-- START OF Page text --
She was president of the Missouri Association of Colored Women's Clubs from 1903 to 1906. She raised the money to build a YMCA in Kansas City. She represented the Kansas City Colored Women's League in the talks that resulted in the creation of the National Association of Colored Women's Clubs. She wrote three biographical sketches for Hallie Q. Brown's Homespun Heroines and Other Women of Distinction (1926).

Jones traveled to London in 1900 for the First Pan-African Conference, in the company of Anna Julia Cooper, Fannie Barrier Williams, and Ella D. Barrier, among others. Jones and Cooper were the only two African-American women to address the Conference; Jones presented a paper titled "The Preservation of Race Individuality." She later corresponded with W. E. B. DuBois. In 1905 her two-part essay "A Century's Progress for the American Colored Woman" appeared in consecutive issues of Voice of the Negro magazine. Her short essay "Women Suffrage and Social Reform" appeared in a 1915 issue of The Crisis.
-- END OF Page text --
Exercise objective:
Carry on the biographical passage about Jones's club work and writings, picking up after its last sentence.
-- START OF Information supplied --
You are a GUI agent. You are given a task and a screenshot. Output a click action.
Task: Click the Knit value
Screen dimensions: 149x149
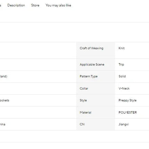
-- END OF Information supplied --
Task output:
Katherine D. Tillman wrote a poem about Jones, titled "My Queen"..

Personal life
Jones moved to Monrovia, California, in 1921. She died there on March 7, 1932, aged 76. The Anna H. Jones Colored Women’s Club was organized in Monrovia in 1932, in her memory.

References

External links
A photograph of Anna H. Jones in later life, from the Oberlin University Archives.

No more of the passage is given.